» **Required task**: Can you write out the material below word for word, keeping every line in its original order?

» **Material to process**:
* * * *

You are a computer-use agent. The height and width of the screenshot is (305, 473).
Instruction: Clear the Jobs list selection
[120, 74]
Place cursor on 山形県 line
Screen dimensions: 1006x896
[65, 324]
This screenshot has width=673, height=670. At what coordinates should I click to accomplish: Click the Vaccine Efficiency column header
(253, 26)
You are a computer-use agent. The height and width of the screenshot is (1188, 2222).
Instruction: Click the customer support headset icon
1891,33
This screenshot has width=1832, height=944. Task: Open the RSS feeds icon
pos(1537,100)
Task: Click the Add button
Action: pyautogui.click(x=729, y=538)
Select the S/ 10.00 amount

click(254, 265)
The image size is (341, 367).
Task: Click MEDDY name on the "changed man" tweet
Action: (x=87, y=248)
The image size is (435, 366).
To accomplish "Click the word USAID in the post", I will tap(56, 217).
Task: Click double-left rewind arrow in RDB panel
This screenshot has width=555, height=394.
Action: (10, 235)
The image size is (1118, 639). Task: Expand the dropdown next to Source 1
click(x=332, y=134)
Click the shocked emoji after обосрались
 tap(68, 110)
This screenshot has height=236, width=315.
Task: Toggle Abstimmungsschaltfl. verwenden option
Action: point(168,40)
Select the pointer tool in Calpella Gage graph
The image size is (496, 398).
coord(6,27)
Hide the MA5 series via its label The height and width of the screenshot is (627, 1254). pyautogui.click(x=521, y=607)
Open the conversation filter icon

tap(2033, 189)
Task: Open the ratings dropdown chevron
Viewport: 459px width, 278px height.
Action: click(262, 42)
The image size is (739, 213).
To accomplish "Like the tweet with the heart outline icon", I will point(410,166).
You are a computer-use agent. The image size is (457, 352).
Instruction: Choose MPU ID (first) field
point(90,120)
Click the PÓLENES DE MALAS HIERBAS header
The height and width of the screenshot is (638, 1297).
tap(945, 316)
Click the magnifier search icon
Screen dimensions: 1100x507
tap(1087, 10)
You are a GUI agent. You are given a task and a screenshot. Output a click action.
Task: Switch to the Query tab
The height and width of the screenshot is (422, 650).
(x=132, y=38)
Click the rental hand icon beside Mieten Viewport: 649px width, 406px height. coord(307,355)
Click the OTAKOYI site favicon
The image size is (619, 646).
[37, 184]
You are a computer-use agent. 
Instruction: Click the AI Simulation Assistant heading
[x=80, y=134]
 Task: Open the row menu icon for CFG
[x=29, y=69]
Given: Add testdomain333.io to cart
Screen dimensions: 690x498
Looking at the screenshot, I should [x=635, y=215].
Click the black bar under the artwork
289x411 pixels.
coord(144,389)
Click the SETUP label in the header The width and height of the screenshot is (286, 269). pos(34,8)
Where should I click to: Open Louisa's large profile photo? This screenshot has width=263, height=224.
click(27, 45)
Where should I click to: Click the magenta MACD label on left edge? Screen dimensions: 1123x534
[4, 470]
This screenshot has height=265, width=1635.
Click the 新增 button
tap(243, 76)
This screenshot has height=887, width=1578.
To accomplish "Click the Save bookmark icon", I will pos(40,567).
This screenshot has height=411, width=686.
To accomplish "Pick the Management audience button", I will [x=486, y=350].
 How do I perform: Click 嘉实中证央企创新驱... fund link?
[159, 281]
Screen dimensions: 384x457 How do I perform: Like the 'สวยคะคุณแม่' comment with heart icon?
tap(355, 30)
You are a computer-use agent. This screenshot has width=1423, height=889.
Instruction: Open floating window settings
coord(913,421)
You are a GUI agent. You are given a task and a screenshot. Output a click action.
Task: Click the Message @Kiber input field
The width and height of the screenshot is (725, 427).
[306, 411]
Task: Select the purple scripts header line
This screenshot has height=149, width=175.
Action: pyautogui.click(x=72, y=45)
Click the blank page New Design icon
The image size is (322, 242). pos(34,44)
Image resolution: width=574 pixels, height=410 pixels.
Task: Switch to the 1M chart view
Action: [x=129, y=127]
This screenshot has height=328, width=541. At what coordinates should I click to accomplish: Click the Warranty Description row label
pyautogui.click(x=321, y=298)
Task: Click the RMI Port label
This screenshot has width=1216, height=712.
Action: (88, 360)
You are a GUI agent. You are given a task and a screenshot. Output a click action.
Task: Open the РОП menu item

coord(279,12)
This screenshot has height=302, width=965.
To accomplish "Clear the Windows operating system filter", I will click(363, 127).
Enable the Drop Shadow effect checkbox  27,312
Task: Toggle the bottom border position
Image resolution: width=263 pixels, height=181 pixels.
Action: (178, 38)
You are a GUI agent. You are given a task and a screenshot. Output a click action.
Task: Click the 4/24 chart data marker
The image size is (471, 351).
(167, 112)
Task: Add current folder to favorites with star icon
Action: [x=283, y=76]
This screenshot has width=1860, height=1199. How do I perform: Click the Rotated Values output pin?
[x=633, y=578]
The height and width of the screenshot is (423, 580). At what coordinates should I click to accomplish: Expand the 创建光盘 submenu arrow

* * * *

» **Solution to this exercise**:
You are a computer-use agent. The height and width of the screenshot is (305, 473).
Instruction: Clear the Jobs list selection
[120, 74]
Place cursor on 山形県 line
Screen dimensions: 1006x896
[65, 324]
This screenshot has width=673, height=670. At what coordinates should I click to accomplish: Click the Vaccine Efficiency column header
(253, 26)
You are a computer-use agent. The height and width of the screenshot is (1188, 2222).
Instruction: Click the customer support headset icon
1891,33
This screenshot has width=1832, height=944. Task: Open the RSS feeds icon
pos(1537,100)
Task: Click the Add button
Action: pyautogui.click(x=729, y=538)
Select the S/ 10.00 amount

click(254, 265)
The image size is (341, 367).
Task: Click MEDDY name on the "changed man" tweet
Action: (x=87, y=248)
The image size is (435, 366).
To accomplish "Click the word USAID in the post", I will tap(56, 217).
Task: Click double-left rewind arrow in RDB panel
This screenshot has width=555, height=394.
Action: (10, 235)
The image size is (1118, 639). Task: Expand the dropdown next to Source 1
click(x=332, y=134)
Click the shocked emoji after обосрались
 tap(68, 110)
This screenshot has height=236, width=315.
Task: Toggle Abstimmungsschaltfl. verwenden option
Action: point(168,40)
Select the pointer tool in Calpella Gage graph
The image size is (496, 398).
coord(6,27)
Hide the MA5 series via its label The height and width of the screenshot is (627, 1254). pyautogui.click(x=521, y=607)
Open the conversation filter icon

tap(2033, 189)
Task: Open the ratings dropdown chevron
Viewport: 459px width, 278px height.
Action: click(262, 42)
The image size is (739, 213).
To accomplish "Like the tweet with the heart outline icon", I will point(410,166).
You are a computer-use agent. The image size is (457, 352).
Instruction: Choose MPU ID (first) field
point(90,120)
Click the PÓLENES DE MALAS HIERBAS header
The height and width of the screenshot is (638, 1297).
tap(945, 316)
Click the magnifier search icon
Screen dimensions: 1100x507
tap(1087, 10)
You are a GUI agent. You are given a task and a screenshot. Output a click action.
Task: Switch to the Query tab
The height and width of the screenshot is (422, 650).
(x=132, y=38)
Click the rental hand icon beside Mieten Viewport: 649px width, 406px height. coord(307,355)
Click the OTAKOYI site favicon
The image size is (619, 646).
[37, 184]
You are a computer-use agent. 
Instruction: Click the AI Simulation Assistant heading
[x=80, y=134]
 Task: Open the row menu icon for CFG
[x=29, y=69]
Given: Add testdomain333.io to cart
Screen dimensions: 690x498
Looking at the screenshot, I should [x=635, y=215].
Click the black bar under the artwork
289x411 pixels.
coord(144,389)
Click the SETUP label in the header The width and height of the screenshot is (286, 269). pos(34,8)
Where should I click to: Open Louisa's large profile photo? This screenshot has width=263, height=224.
click(27, 45)
Where should I click to: Click the magenta MACD label on left edge? Screen dimensions: 1123x534
[4, 470]
This screenshot has height=265, width=1635.
Click the 新增 button
tap(243, 76)
This screenshot has height=887, width=1578.
To accomplish "Click the Save bookmark icon", I will pos(40,567).
This screenshot has height=411, width=686.
To accomplish "Pick the Management audience button", I will [x=486, y=350].
 How do I perform: Click 嘉实中证央企创新驱... fund link?
[159, 281]
Screen dimensions: 384x457 How do I perform: Like the 'สวยคะคุณแม่' comment with heart icon?
tap(355, 30)
You are a computer-use agent. This screenshot has width=1423, height=889.
Instruction: Open floating window settings
coord(913,421)
You are a GUI agent. You are given a task and a screenshot. Output a click action.
Task: Click the Message @Kiber input field
The width and height of the screenshot is (725, 427).
[306, 411]
Task: Select the purple scripts header line
This screenshot has height=149, width=175.
Action: pyautogui.click(x=72, y=45)
Click the blank page New Design icon
The image size is (322, 242). pos(34,44)
Image resolution: width=574 pixels, height=410 pixels.
Task: Switch to the 1M chart view
Action: [x=129, y=127]
This screenshot has height=328, width=541. At what coordinates should I click to accomplish: Click the Warranty Description row label
pyautogui.click(x=321, y=298)
Task: Click the RMI Port label
This screenshot has width=1216, height=712.
Action: (88, 360)
You are a GUI agent. You are given a task and a screenshot. Output a click action.
Task: Open the РОП menu item

coord(279,12)
This screenshot has height=302, width=965.
To accomplish "Clear the Windows operating system filter", I will click(363, 127).
Enable the Drop Shadow effect checkbox  27,312
Task: Toggle the bottom border position
Image resolution: width=263 pixels, height=181 pixels.
Action: (178, 38)
You are a GUI agent. You are given a task and a screenshot. Output a click action.
Task: Click the 4/24 chart data marker
The image size is (471, 351).
(167, 112)
Task: Add current folder to favorites with star icon
Action: [x=283, y=76]
This screenshot has width=1860, height=1199. How do I perform: Click the Rotated Values output pin?
[x=633, y=578]
The height and width of the screenshot is (423, 580). At what coordinates should I click to accomplish: Expand the 创建光盘 submenu arrow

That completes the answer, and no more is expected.